- Task brief
If a line of the records contains the string "button", copy it out.

(Saved entries)
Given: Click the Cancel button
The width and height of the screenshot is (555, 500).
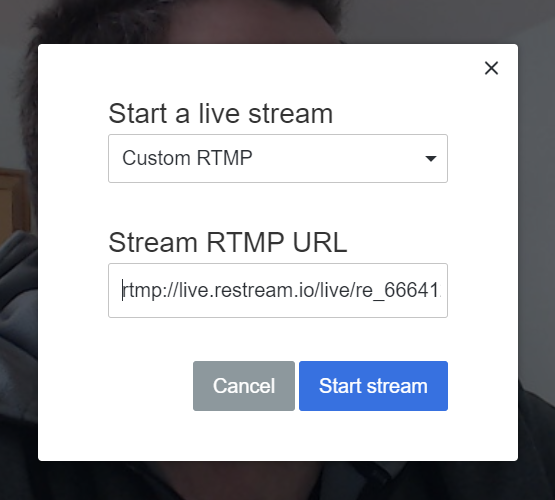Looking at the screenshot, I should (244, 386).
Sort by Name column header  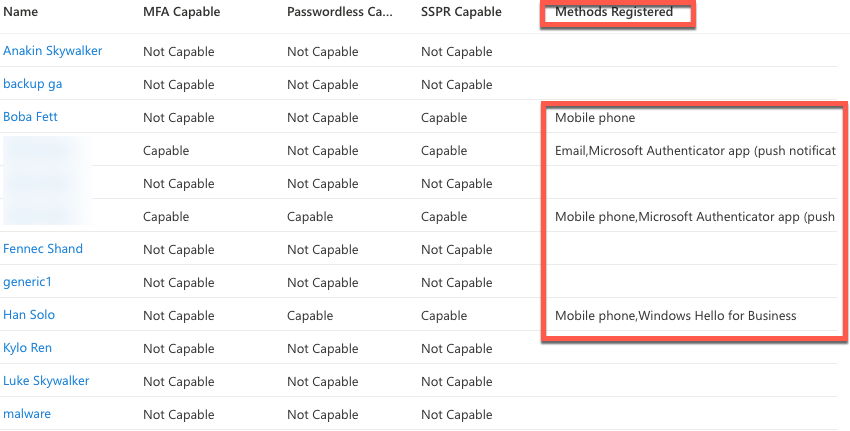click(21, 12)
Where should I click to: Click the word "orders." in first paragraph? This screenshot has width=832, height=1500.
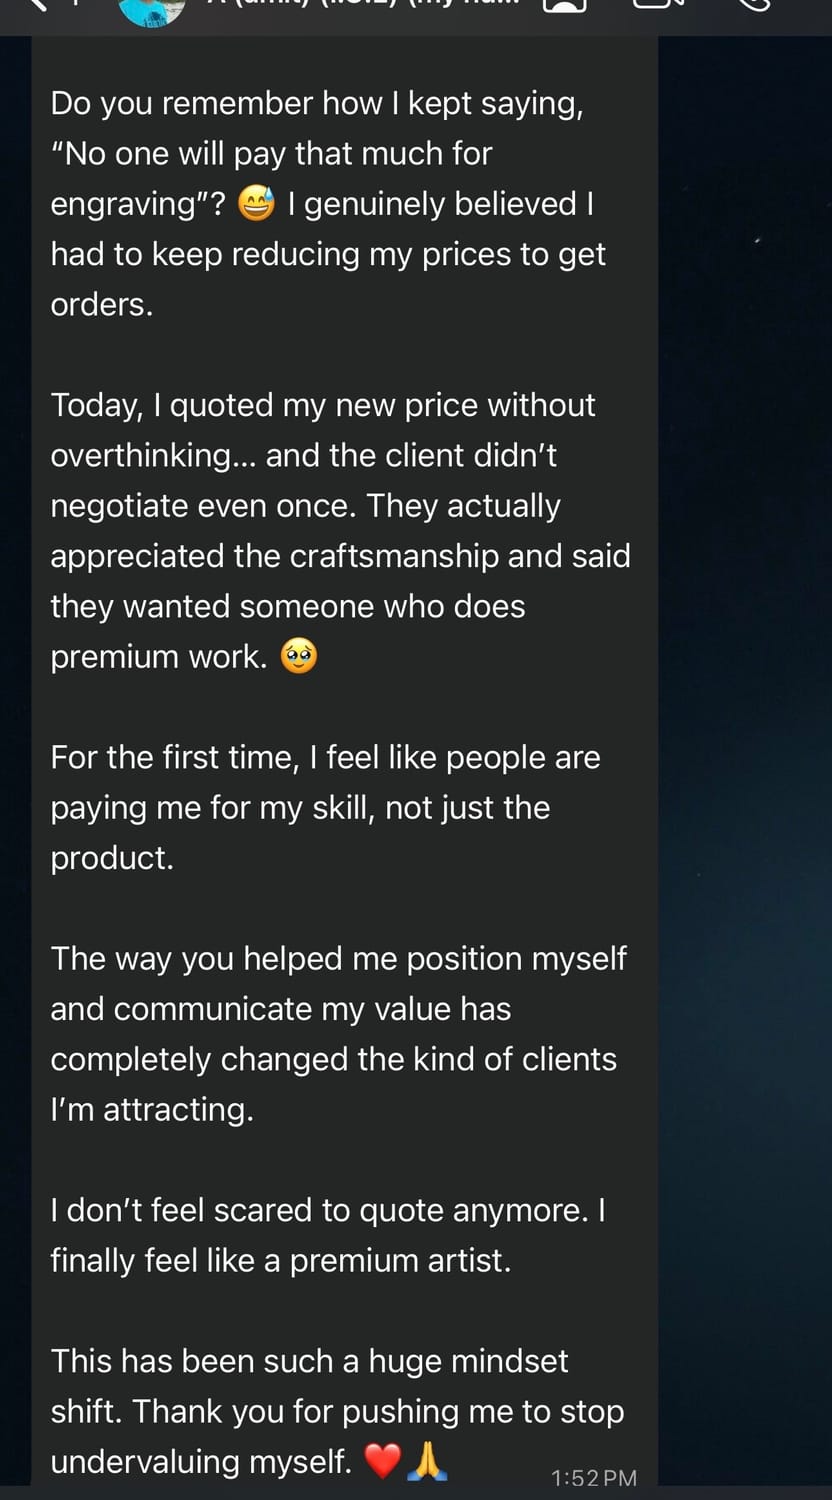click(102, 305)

* * *

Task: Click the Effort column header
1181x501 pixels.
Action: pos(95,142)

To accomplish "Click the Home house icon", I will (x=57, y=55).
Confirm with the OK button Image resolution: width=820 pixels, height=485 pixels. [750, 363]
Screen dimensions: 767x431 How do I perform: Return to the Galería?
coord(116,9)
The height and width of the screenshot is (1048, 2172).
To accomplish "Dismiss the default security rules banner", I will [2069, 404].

- Exercise output
Given: Click the Cancel button
Confirm with the OK button Image resolution: width=820 pixels, height=485 pixels. [750, 363]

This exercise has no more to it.